En una reunión sobre armas nucleares entre Estados Unidos y Rusia, la entonces secretaria de Estado estadounidense, Madeleine Albright, se presentó con un misil en la solapa. Su interlocutor, el ministro ruso de Exteriores, Igor Ivanov, le preguntó si ese era uno de sus misiles interceptores, a lo que ella respondió: “Sí, y como puede ver, sabemos cómo hacerlos muy pequeños. Así que más vale que esté preparado para negociar”.

Madeleine Albright fue una maestra en el uso de la “diplomacia del pin”: desde la primera serpiente con la que respondió al régimen de Sadam Hussein hasta el triste pájaro azul con el que condenó un ataque a civiles en Cuba. Su colección de broches, que incluye uno regalado por Javier Solana, se exhibe en el Museo Nacional de la Diplomacia Estadounidense, a unos 20 minutos a pie desde la Casa Blanca. No consta que Donald Trump se haya paseado mucho hasta allí, donde se rinde honor al delicado arte de entablar relaciones internacionales, de limar tensiones geoestratégicas y de edificar el frágil diálogo entre culturas y países del mundo desde el respeto. La diplomacia, tecnología humana de alta precisión.

Arancha González Laya, una de nuestras ministras-cometa (brillantes y fugaces) también usa de maravilla los códigos de la vestimenta y los complementos a la hora de tratar con sus homólogos extranjeros; lo vimos en el rato que estuvo en el Ministerio de Exteriores. No hablamos de protocolo, sino de audacia textil. Pero no está hecho el metalenguaje para la boca del asno; ella misma recordaba estos días en una entrevista posbronca cómo pudo comprobar en su primer mandato que Trump solo sabe hablar con una pistola sobre la mesa.

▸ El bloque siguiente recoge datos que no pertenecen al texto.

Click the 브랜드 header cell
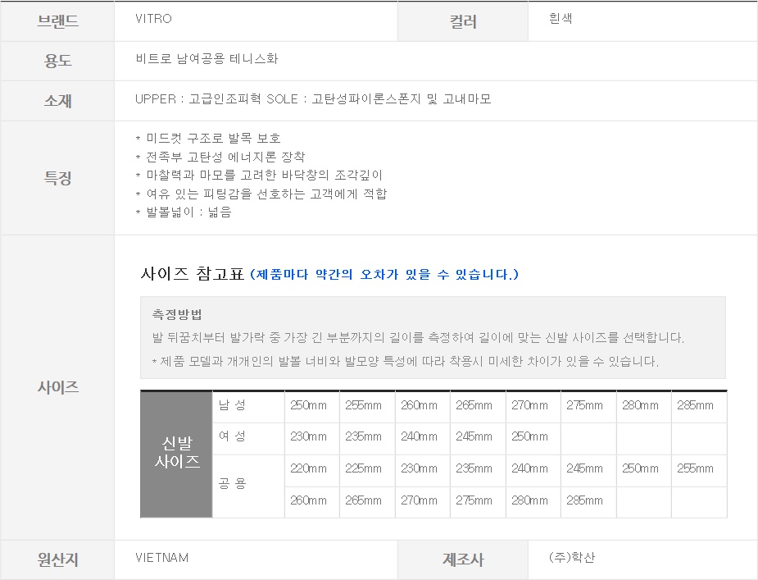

El presidente de Estados Unidos, que habla de la paz como si fuera una salsa de hamburguesa y comenta indolente las cosillas de las guerras con una gorra roja puesta, interpretó el otro día que Zelenski iba de sport. Zelenski, que de pies a cabeza es una crónica de la invasión de su país y que -se lo leí a Silvia Román en El Mundo-, de hecho, sí guarda en su armario lleno de prendas negras y verde caqui una funda con el traje que se pondrá cuando acabe la guerra.

A la reunión de mandatarios europeos para arropar a Ucrania en Londres, a la que su presidente fue de nuevo con su actual uniforme de trabajo, se sumó entre otros el primer ministro de Canadá, también zarandeado por Trump últimamente y también aliado de Ucrania. Justin Trudeau se hizo famoso por hablar a través de sus calcetines. De Star Wars, del símbolo de la OTAN, del arcoíris. Uso análogo al de los broches de Albright y las chaquetas de González Laya. Los calcetines más elocuentes del momento se fabrican en un pueblo de Burgos: Pradoluengo. Los hay de tréboles de cuatro hojas, de calaveras, del Che, de ovejas o de rayas. Pero sobre todo, hay unos perfectos para este momento de geopolítica inflamable que se nos está quedando: modelo Guernica. El horror de la guerra, talla única.